=== Exercise objective ===
Return every line of the data below verbatim, leaving the pictures out of the output.

[Stored entries]
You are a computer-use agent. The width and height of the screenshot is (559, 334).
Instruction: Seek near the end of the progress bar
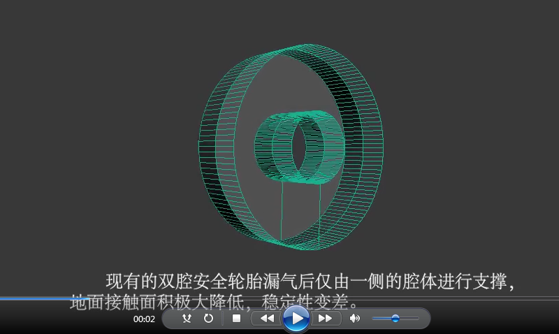(545, 298)
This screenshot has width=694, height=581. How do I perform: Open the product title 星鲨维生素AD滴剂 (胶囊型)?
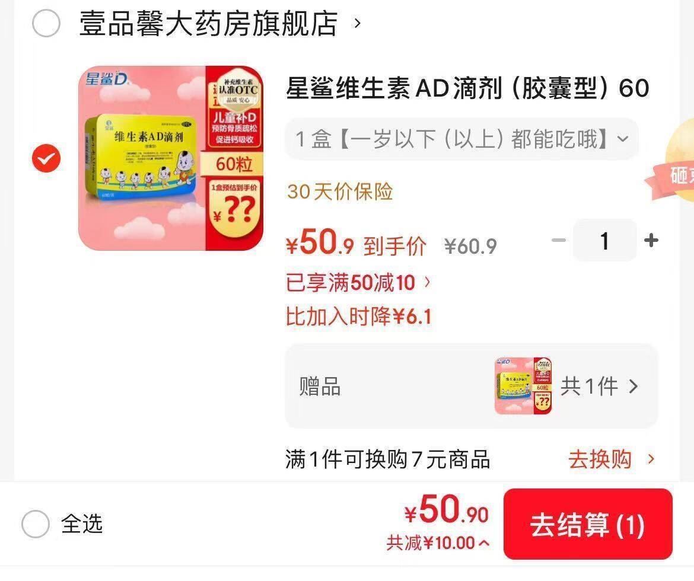point(467,88)
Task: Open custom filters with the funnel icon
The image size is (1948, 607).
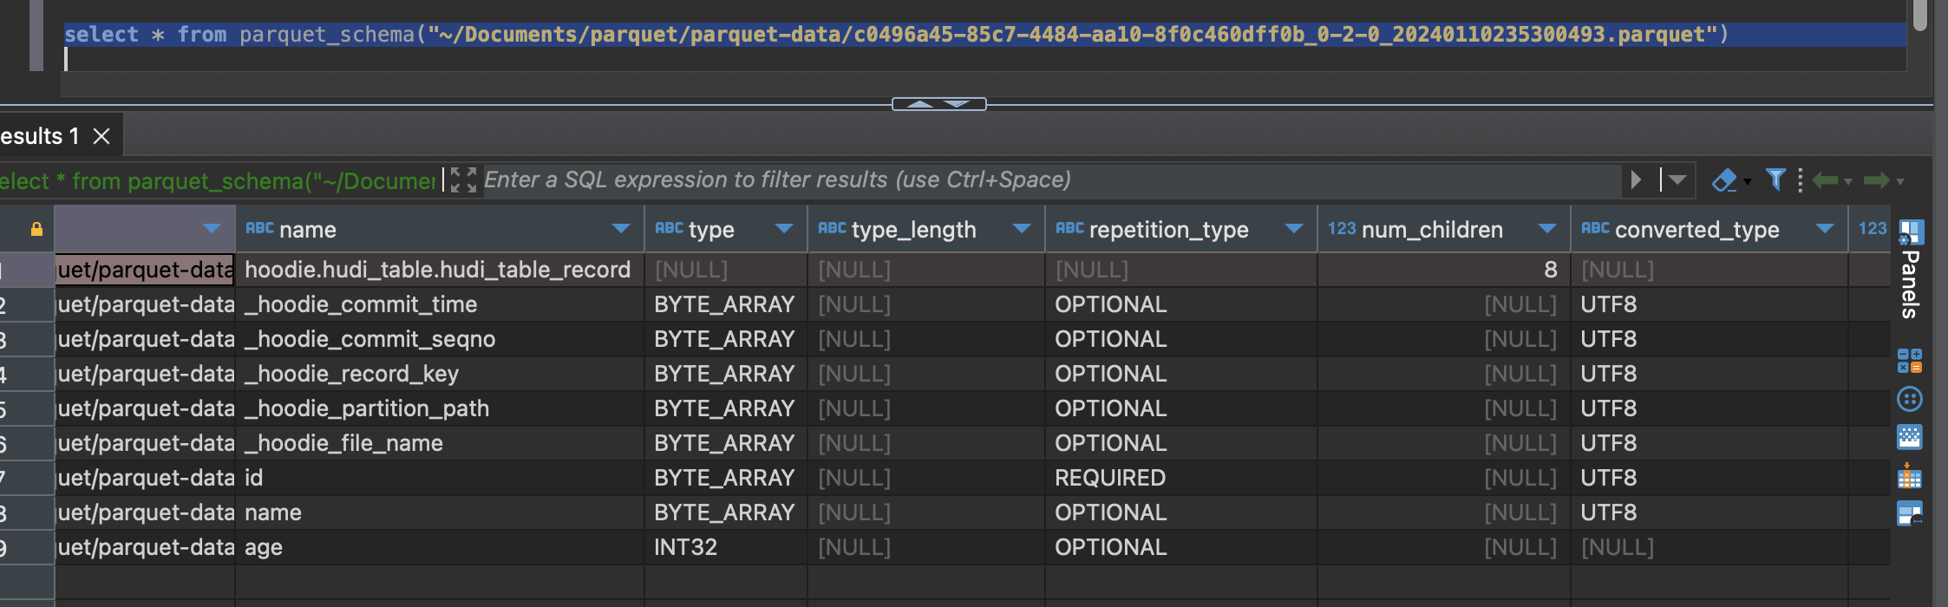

=== Output for this exercise ===
You are a computer-use agent. The width and height of the screenshot is (559, 334).
Instruction: Seek near the end of the progress bar
(545, 298)
This screenshot has width=694, height=581. How do I perform: Open the product title 星鲨维生素AD滴剂 (胶囊型)?
point(467,88)
Task: Open custom filters with the funnel icon
The image size is (1948, 607).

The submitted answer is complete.